Today we celebrate the Memorial of Saint Andrew Dung-Lac and Companions, a priest, who along with 117 Vietnamese bishops, priests and laypeople, were martyred for their faith between 1860-62.
Saint Andrew Dung-Lac was born Trần An Dũng in Vietnam in 1795. A convert to Catholicism, he took the name Andrew at his baptism and was ordained to the priesthood on March 15, 1823.
Christianity had initially come to Vietnam from the Portuguese, where Jesuit missionaries opened the first permanent mission at Da Nang in 1615. These Jesuits ministered to Japanese Catholics that had been driven out of Japan.

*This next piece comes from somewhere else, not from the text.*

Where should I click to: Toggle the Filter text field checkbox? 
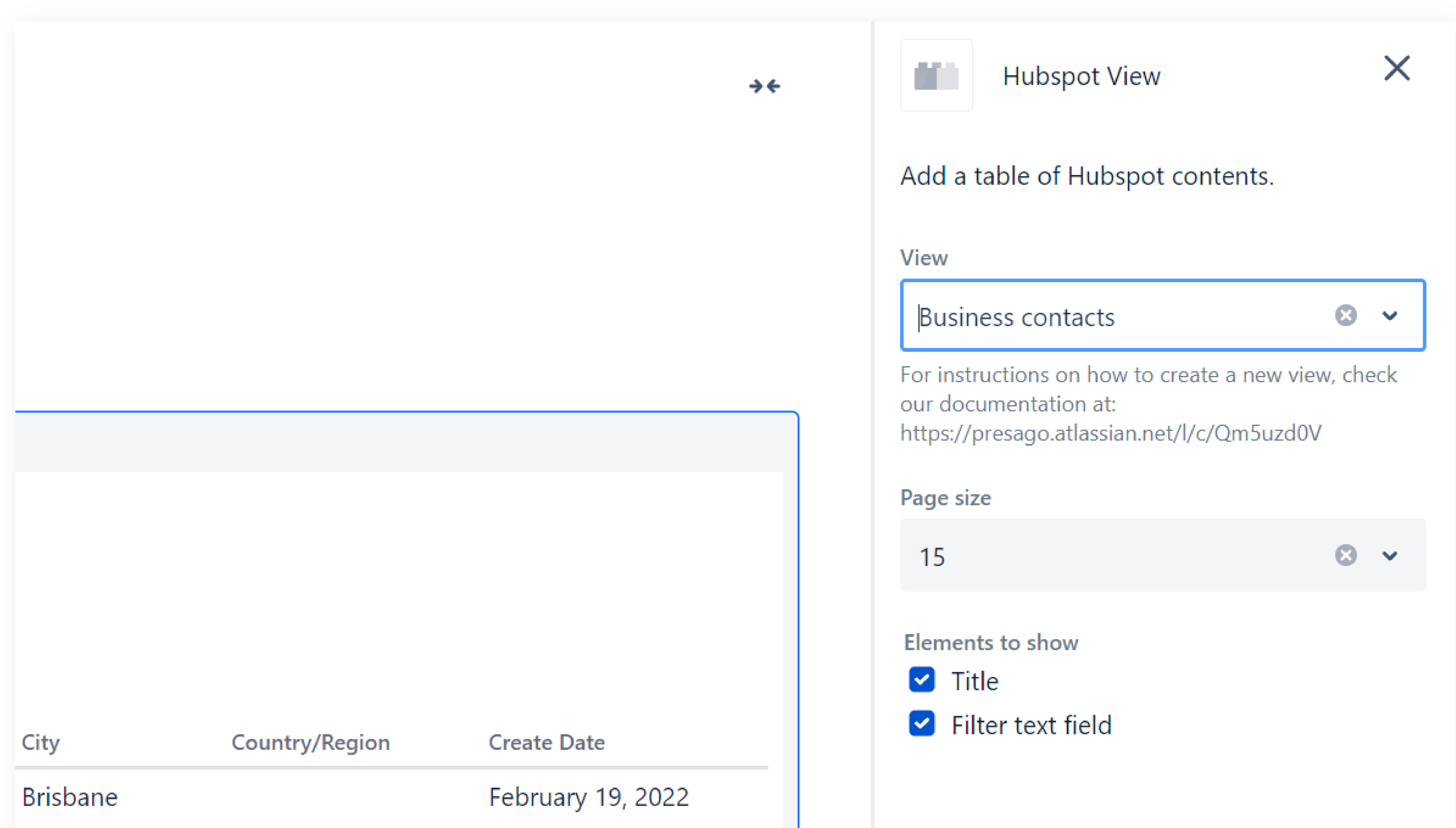pyautogui.click(x=921, y=724)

Severe persecutions of the Christian faith took place at various times in Vietnam, including at least three times in the 19th century alone. In 1832, Emperor Minh-Mang prohibited all foreign missionaries and attempted to make all Vietnamese Catholics renounce their faith. In 1847, the emperor again cracked down on the practice of the faith when he suspected that foreign missionaries and Vietnamese Christians sympathized with a rebellion led by one of his sons. The last of the martyrs were killed in 1862, of which 17 laypersons, including a 9-year-old boy, were condemned to death. It was during this period that Andrew Dung-Lac and Companions were killed.

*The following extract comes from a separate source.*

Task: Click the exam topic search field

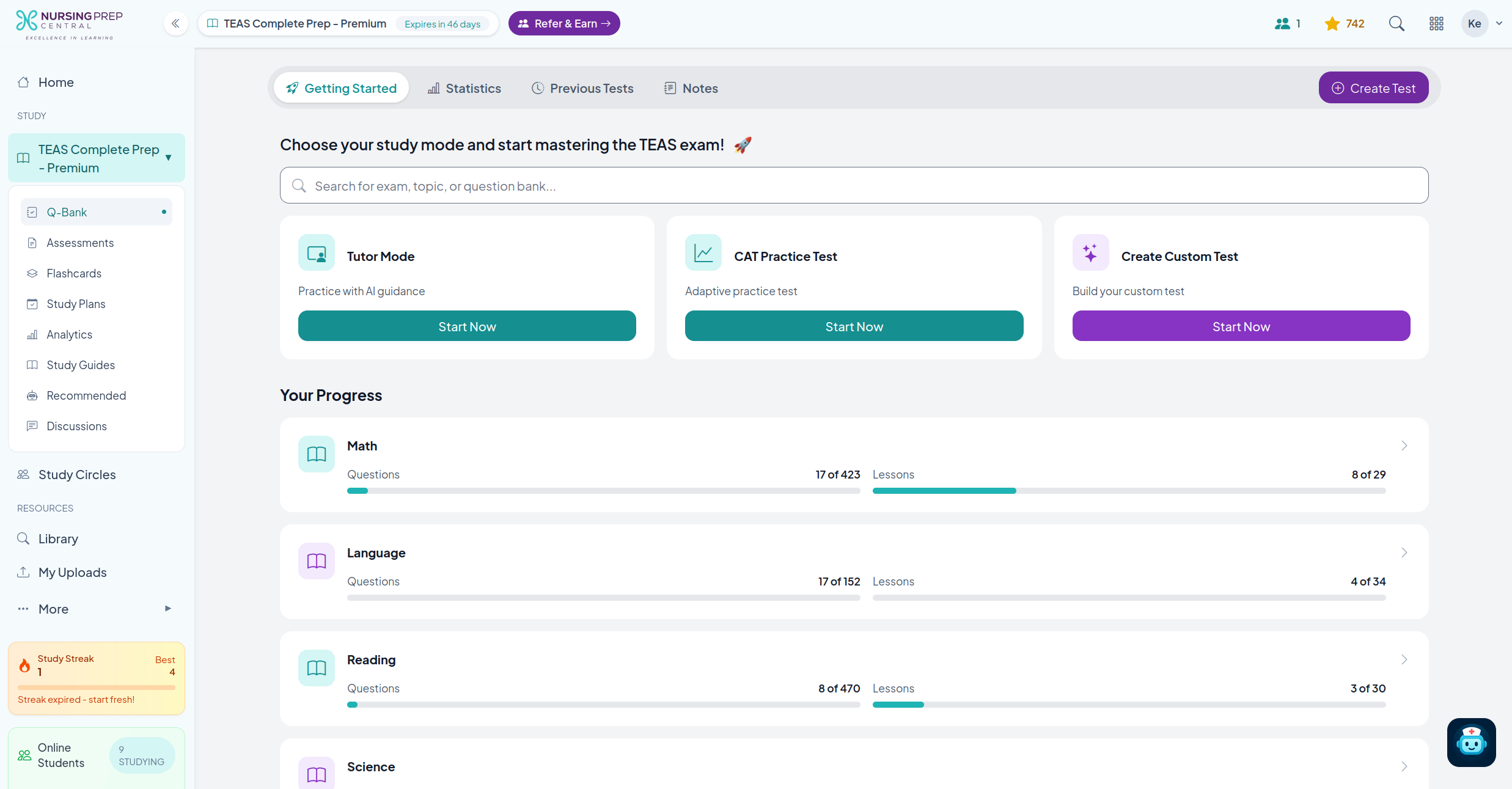Action: (x=854, y=186)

French colonization of Vietnam in 1862 brought about a treaty that guaranteed religious freedom to Catholics but failed to stop all attempts at persecution. By 1954, there were nearly one million Catholics in north Vietnam, but persistent persecution forced nearly 700,000 to flee to the south. Many of those that remained in the north were later imprisoned in the 1960s and 1970s. During the Vietnam War, Catholics in the north faced continued persecution and many moved to the south. Today, though Vietnam is officially a Communist government, there are approximately seven million Vietnamese Catholics, constituting the fifth largest Catholic population in Asia.
Saint Andrew and Companions were canonized by Pope John Paul II on June 19, 1988.
Saint Andrew Dung-Lac and Companions, pray for the people of the Diocese of Cheyenne and the people of Vietnam.